A DQM framework has been defined and invested in with policy, responsibilities, metrics, and goals and means to follow objectives. Data are collected under a controlled process. Business lines agree that they are part of the data process.
DQM is embedded in the data governance culture with ongoing assessments and pilot automated models, including RPA and AI. Data quality indicators are monitored according to policy, with shortcomings identified and mitigated until objectives are achieved.
No assessments support data use outside the originating functional unit, with limited understanding of the data asset inventory. Data quality issues are identified too late, causing inconsistent results, and solutions for external data needs are disruptive and inefficient.
Data assessment has been piloted for core assets, identifying quality issues but without addressing the root cause. Local workarounds exist, and data models are mapped and used by transformation tools. Readiness assessment inventory efforts are captured in portfolio management tools.

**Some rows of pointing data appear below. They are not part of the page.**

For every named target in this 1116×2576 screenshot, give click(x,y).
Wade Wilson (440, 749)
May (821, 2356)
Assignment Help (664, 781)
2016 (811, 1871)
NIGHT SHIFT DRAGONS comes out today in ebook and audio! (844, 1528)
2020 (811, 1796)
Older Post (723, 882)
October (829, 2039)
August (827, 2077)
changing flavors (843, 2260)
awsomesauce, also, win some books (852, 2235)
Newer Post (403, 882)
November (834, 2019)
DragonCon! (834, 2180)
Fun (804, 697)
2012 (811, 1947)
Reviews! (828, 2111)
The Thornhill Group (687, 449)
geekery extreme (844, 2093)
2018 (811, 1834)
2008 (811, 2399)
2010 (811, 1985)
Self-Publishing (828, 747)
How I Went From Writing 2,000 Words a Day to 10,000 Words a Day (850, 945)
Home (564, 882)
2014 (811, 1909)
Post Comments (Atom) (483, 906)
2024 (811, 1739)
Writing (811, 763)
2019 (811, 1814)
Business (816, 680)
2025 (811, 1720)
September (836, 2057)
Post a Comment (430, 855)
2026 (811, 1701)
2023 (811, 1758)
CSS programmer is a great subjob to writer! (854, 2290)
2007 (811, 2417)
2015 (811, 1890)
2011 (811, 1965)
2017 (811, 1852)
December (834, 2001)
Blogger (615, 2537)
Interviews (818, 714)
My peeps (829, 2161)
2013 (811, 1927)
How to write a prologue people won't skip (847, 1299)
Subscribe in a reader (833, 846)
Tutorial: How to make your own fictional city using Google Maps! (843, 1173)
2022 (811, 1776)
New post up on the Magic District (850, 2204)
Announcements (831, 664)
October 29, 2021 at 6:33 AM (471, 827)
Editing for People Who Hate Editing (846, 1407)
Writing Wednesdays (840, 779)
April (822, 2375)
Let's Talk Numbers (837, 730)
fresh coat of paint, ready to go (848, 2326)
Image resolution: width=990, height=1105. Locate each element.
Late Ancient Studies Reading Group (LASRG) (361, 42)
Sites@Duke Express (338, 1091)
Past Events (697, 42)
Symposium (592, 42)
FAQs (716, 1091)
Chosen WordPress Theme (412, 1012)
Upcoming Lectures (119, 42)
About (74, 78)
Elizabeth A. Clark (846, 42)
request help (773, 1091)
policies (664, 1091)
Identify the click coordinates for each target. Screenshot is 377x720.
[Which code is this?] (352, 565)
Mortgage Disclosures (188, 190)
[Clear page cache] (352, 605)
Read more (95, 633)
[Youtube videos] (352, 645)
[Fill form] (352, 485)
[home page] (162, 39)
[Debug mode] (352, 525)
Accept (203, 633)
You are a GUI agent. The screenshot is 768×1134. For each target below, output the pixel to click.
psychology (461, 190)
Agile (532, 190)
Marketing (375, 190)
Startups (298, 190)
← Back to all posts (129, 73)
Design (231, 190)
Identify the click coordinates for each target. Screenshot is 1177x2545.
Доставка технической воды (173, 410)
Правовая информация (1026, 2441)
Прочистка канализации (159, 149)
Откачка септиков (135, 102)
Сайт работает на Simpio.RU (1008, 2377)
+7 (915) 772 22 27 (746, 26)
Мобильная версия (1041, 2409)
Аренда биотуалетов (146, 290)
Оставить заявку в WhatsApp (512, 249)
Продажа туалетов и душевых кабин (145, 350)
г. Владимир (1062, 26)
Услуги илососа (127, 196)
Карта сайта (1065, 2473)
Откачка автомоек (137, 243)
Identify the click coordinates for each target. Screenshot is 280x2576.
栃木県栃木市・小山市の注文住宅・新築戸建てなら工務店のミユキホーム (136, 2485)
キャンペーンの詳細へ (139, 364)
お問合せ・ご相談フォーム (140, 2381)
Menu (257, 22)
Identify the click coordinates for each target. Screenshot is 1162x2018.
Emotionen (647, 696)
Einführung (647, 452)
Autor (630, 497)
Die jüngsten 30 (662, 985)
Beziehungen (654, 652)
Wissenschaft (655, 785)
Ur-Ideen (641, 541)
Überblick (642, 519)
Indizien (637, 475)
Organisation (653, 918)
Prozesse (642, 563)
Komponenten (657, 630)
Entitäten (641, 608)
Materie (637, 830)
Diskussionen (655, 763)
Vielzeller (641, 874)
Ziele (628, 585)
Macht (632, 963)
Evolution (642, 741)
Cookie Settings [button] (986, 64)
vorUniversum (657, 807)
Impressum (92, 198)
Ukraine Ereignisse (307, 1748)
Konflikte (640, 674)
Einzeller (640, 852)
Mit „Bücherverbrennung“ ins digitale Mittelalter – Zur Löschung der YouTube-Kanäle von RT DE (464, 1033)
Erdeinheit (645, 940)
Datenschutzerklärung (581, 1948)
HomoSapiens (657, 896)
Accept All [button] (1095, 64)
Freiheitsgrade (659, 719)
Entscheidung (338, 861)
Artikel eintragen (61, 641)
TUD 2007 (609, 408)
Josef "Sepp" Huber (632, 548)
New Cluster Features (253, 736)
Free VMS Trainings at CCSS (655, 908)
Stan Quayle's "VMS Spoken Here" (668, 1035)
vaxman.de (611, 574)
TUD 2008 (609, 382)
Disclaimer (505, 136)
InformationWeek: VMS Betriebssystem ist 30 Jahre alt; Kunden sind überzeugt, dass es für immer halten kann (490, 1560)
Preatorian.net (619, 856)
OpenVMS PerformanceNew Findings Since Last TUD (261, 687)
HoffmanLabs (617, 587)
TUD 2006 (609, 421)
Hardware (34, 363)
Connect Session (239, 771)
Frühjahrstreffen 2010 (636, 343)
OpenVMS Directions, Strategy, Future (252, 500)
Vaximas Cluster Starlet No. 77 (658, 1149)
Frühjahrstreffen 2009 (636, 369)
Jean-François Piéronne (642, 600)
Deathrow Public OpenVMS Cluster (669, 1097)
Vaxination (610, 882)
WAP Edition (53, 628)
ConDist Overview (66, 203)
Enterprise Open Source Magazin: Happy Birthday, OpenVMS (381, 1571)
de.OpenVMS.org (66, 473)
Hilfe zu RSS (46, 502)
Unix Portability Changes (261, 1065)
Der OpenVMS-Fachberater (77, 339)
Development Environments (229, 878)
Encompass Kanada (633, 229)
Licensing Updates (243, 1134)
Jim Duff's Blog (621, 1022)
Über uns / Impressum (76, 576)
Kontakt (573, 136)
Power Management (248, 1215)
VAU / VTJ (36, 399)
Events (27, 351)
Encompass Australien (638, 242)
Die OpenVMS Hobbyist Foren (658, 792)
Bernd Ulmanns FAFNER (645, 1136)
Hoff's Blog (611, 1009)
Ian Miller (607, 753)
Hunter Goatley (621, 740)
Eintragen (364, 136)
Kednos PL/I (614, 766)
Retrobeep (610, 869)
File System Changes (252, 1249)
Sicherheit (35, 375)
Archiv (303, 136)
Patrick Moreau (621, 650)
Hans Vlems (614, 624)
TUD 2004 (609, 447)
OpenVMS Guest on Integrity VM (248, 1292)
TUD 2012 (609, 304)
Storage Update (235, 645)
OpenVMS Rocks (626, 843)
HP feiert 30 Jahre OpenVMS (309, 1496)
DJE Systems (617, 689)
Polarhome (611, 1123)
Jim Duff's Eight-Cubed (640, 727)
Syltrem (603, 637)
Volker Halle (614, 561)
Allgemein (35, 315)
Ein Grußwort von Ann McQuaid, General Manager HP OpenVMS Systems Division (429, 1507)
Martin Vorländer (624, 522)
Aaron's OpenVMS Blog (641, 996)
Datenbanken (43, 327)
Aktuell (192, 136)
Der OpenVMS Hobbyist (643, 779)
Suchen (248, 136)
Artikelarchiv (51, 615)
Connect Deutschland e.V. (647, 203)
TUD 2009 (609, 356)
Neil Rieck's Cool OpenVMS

All prioritized data assets have been assessed, with improvement recommendations backlogged and aligned to use roadmaps. Business lines are enhancing data quality through organized capabilities and capital programs linked to data improvements, adding value to core activities. Agreements with third parties are signed, with regular performance measured and managed.
Data assets are published for single use, not for self-service discovery, and are not easily accessible to other units, complicating cross-functional interoperability. Data reusability is hampered as original creation does not consider requirements beyond compliance and system needs.
FAIR principles are applied to high-priority core data assets. Internal data trust depends on identifying known issues. While no formal agreements exist with third parties, solutions are in place for data mismatches. Data lineages are mostly identified, with key segments included in business processes but not always through data stores.
Trust and satisfaction in data FAIRness is high. Most datasets have high FAIR scores. Data assets have moved to delivery platforms, and investments in delivery platform services allow for maintaining high FAIR scores.